But you're free to use the individual parsers if needed. These will return fastparse results, so take a look at the fastparse docs for more on how to handle them.
The most useful parsers are:
- parser.translationUnit - this understands a complete C file
- parser.blockItem - understands a single line of C inside a function ("int myVar = 0;")
- parser.blockItemList - understands a Seq of multiple blockItems
parse and parseSnippet return a CParseResult, which can be either a CParseSuccess or a CParseFail.
A CParseSuccess contains an abstract syntax tree (AST) corresponding to the C specification. These are best explained with an example:
The top-level of the C grammar is translation-unit:
(6.9) translation-unit:
external-declaration
translation-unit external-declaration
This says that a translation-unit is made up of a list of at least one external-declaration's.
So the parser.translationUnit parser will return a TranslationUnit() case class, containing a list of ExternalDeclaration():
case class TranslationUnit(v: Seq[ExternalDeclaration])

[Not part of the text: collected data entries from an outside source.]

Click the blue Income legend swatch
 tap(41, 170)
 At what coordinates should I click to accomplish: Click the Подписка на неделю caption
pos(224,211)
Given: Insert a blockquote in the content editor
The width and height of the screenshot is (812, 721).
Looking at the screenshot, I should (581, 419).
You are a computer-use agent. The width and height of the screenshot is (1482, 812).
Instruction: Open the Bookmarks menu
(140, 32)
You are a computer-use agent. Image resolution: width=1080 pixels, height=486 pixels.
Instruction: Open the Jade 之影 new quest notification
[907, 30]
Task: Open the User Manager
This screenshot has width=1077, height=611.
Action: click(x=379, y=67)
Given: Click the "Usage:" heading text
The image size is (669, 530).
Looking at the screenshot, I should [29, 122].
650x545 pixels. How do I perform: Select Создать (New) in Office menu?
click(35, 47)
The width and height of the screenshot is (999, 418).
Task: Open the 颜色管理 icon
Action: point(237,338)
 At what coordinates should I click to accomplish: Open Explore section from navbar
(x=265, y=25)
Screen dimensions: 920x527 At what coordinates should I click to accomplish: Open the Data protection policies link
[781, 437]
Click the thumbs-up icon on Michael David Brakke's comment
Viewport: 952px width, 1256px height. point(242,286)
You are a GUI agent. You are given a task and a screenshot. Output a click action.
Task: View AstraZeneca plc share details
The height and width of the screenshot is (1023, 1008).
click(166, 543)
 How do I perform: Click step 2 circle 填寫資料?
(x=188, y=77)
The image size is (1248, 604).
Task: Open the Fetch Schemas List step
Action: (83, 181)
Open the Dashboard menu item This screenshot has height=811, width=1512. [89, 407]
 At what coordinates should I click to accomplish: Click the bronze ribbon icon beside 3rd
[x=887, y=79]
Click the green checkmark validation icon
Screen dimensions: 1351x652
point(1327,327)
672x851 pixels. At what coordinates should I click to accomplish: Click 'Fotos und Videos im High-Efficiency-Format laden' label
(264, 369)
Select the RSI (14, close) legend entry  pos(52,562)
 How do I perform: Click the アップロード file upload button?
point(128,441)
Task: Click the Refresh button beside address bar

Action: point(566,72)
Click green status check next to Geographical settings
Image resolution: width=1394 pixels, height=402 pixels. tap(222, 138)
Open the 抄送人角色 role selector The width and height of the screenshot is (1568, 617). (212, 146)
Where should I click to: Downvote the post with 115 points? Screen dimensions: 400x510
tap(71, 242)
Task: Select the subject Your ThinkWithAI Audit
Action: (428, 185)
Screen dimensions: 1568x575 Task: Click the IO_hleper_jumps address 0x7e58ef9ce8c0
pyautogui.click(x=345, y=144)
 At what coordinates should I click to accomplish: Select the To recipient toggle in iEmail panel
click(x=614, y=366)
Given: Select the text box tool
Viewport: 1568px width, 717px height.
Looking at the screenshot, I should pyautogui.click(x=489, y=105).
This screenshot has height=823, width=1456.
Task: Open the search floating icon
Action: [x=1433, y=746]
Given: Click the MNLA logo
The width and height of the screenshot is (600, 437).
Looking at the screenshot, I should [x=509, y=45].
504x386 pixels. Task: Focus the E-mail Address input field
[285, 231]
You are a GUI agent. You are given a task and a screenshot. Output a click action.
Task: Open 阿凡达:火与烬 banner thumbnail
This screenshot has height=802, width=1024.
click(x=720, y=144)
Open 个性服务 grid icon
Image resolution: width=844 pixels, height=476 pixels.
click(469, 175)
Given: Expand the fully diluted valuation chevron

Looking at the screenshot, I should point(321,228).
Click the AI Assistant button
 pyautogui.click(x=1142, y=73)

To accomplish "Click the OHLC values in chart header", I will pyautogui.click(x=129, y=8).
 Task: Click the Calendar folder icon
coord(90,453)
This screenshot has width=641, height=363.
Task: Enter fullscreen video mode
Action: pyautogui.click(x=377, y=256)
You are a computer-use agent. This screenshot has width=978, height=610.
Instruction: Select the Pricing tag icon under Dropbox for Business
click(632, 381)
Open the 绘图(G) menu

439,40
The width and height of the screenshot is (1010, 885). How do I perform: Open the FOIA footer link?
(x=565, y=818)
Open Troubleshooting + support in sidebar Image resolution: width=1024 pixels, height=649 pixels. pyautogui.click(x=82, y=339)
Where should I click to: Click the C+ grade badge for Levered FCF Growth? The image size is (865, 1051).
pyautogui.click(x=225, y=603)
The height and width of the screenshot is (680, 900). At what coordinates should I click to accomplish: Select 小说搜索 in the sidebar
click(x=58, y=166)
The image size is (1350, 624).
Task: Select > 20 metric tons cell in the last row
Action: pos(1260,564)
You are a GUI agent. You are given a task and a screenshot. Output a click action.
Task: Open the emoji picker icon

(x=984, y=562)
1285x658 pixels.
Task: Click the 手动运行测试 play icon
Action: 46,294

You can walk through these structures, referring to the code and spec to see the options at each stage. Every class is a simple wrapper corresponding nearly 1-to-1 with the C grammar.
A CParseFail contains the index in the input string where parsing failed, along with an attempt to explain the failure. As long as you're providing valid C code there shouldn't be parse errors - please raise an issue if you do see them.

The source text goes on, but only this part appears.